Dès le début de mon séjour, je l’avais rencontrée à l’enterrement (voir post 1), encore triste. J’étais retournée la voir chez elle et nous avions repris notre conversation de l’année précédente : comment faire pour lui redonner confiance, pour retrouver l’envie de vivre ? Après la visite de sa belle maison, où pourtant elle ne se trouvait pas bien, j’avais admiré toutes les belles choses qu’elle faisait : broderie, peinture, couture, compositions florales. Devant un verre d’eau, elle n’avait pas eu l’idée de m’offrir un thé, pas le temps, il fallait qu’on parle. Depuis la mort de son mari, elle était triste à perpétuité... J’ai une idée, M., si tu changeais tout dans ta salle de séjour, "son fauteuil", le canapé trop loin de ta télé, la table, tout... Pour fabriquer une pièce à toi ? Tu devrais faire un plan, y réfléchir, tu pourrais te faire aider au besoin. Qu’en penses-tu ? Oui, peut-être ! Tu sais, M., le souvenir de ton mari jamais ne disparaîtra, il est au fond de ton cœur pour toujours, mais malgré son absence, maintenant, il faut que tu continues à vivre, tu veux ? Oui, il faut... Et puis la conversation reprit son cours sur la pluie et le beau temps, sur le jardin recyclé en pelouse depuis qu’il n’y pousse plus les poireaux et les salades. M., je peux cueillir quelques pommes de tes pommiers pour manger avec mon boudin demain ? Mais oui, viens donc ! Je suis repartie avec trop de pommes et des grosses bises, fortes...

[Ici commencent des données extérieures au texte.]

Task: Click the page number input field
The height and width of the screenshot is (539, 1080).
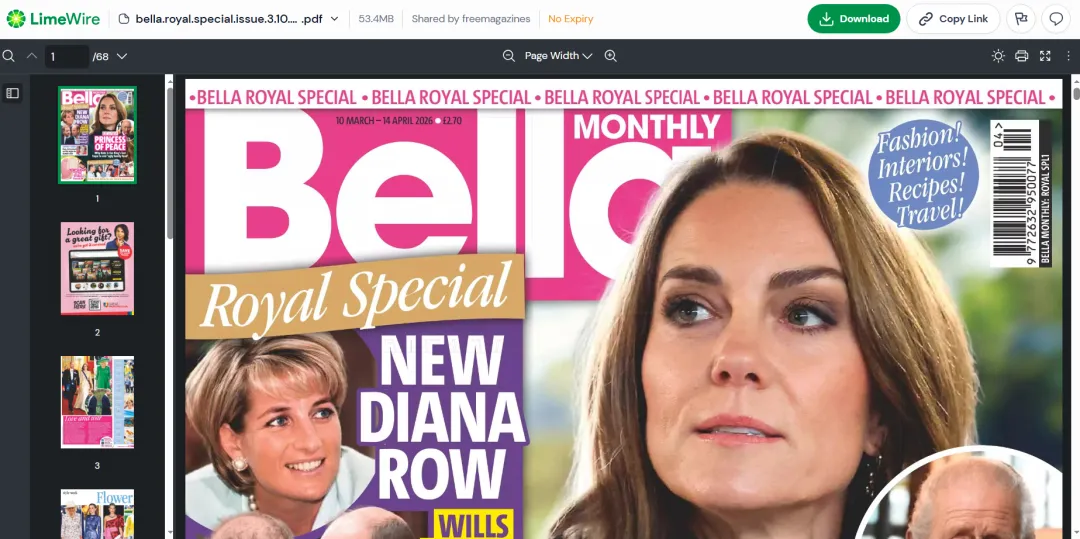Action: (x=67, y=56)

Le grand cyprès, entre deux eaux !
La nature me demande énormément d’attention, chaque petite virée en vélo est une bénédiction, je peux encore, quelle chance... Je prends toujours le chemin le plus long pour aller au bourg, j’agrandis le trajet le plus possible pour le retour. Le nombre de kilomètres ne fait pas partie de mes interrogations, ce qui m’intéresse, c’est ce que je vois, ce que je rencontre, surtout ceux que je rencontre, souvent je mets pied à terre : bonjour, comment vas-tu ? Pas difficile de tirer un bout de ficelle entre nous.... Ça marche à presque tous les coups !
Je me demande si je vais pouvoir retourner à l’étang avant mon départ, je guette un coin de ciel bleu assez solide pour tenir un après-midi, retrouver les lumières, les points de vue, toujours les mêmes, cadrés différemment, ça n’est jamais assez, jamais je ne me lasse d'un chemin...
Depuis que des voisins, pas loin, sont repartis vers la région parisienne, je rentre dans leur magnifique propriété, sans portail fermé, ouverte au quatre vents : tu peux y aller quand tu veux, tu fais comme chez toi ! Je photographie leur beau tilleul argenté, centenaire au moins, qui devient tout rouquin avant l’hiver. Et hop, je leur envoie la photo. Tous les volets sont fermés, les pots rentrés, le parc tondu de près... Je me sens seule, ils me manquent !
Le tilleul centenaire, après leur départ !
Je fais attention à tout depuis que je compte les jours avant mon départ.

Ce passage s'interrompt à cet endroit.